Violence has been cut way back since it started. People feel safer in their neighborhoods, but they worry about what will happen when the surge ends.

No, we aren’t rehashing old news from Iraq. This is about another surge in a place thousands of miles nearer to Minnesota but still in its way quite distant: the Standing Rock Indian Reservation, which straddles the North Dakota-South Dakota border.

An experimental federal effort that dramatically increased the numbers of police officers working the 2.3 million-acre Dakota/Lakota reservation has drawn cheers from tribal leaders and from residents weary of a violent crime rate more than five times the national average.

At the request of Sen. Byron Dorgan, D-N.D. and chairman of the Senate Indian Affairs Committee, the Interior Department recently provided funding to boost the police presence at Standing Rock from nine officers to 29 for three months.
 
More than 1,000 arrests
Standing Rock was chosen because it has one of the highest crime rates among all U.S. reservations. Since Operation Dakota Peacekeeper was started in June, more than 1,000 arrests have been made and major drug traffickers apparently have moved off the reservation, according to Dorgan’s office and the federal Bureau of Indian Affairs, which has provided the supplemental officers.

Reservation police say they averaged about 100 arrests a month before the surge.

“Interior is looking at whether they have funding to implement similar programs on other reservations,” said Justin Kitsch, an aide to Dorgan. “This is the only project of its kind right now.”

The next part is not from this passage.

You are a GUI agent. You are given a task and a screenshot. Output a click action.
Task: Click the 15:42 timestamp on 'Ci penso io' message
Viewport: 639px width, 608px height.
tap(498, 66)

At a hearing that his committee held earlier this month at Fort Yates, N.D., on the reservation, Dorgan announced that the surge will be extended through September, and some additional officers will continue to supplement the regular Standing Rock force after that.

Tribal Chairman Ron His Horse Is Thunder said that most people of Standing Rock welcome the heavier police presence. One elderly woman “came up to me after the surge began and she said she felt safe for the first time in a long time on this reservation,” he told Dorgan and Sen. John Thune, R-S.D., who participated in the hearing.

Looking for long-term solution
But His Horse Is Thunder also said the reservation needs a permanent solution to persistent problems with drug traffickers, gangs and other criminal activity, the Bismarck Tribune reported.

“What will happen after 90 days?” he asked at the hearing, also attended by BIA officials and the U.S. attorney for South Dakota. “Are we sending a message that all they have to do is wait another three weeks and it’ll go back to the way it was before?”

Federal programs designed to help tribes with law enforcement have consistently been underfunded and consequently “have done a miserable job of that,” Dorgan said. “The result is that people get killed, women get raped.”

Dorgan and Thune said they have introduced legislation to provide “a long-term boost to law-enforcement efforts in Indian Country,” including ways to improve coordination between tribal, state and federal law enforcement agencies.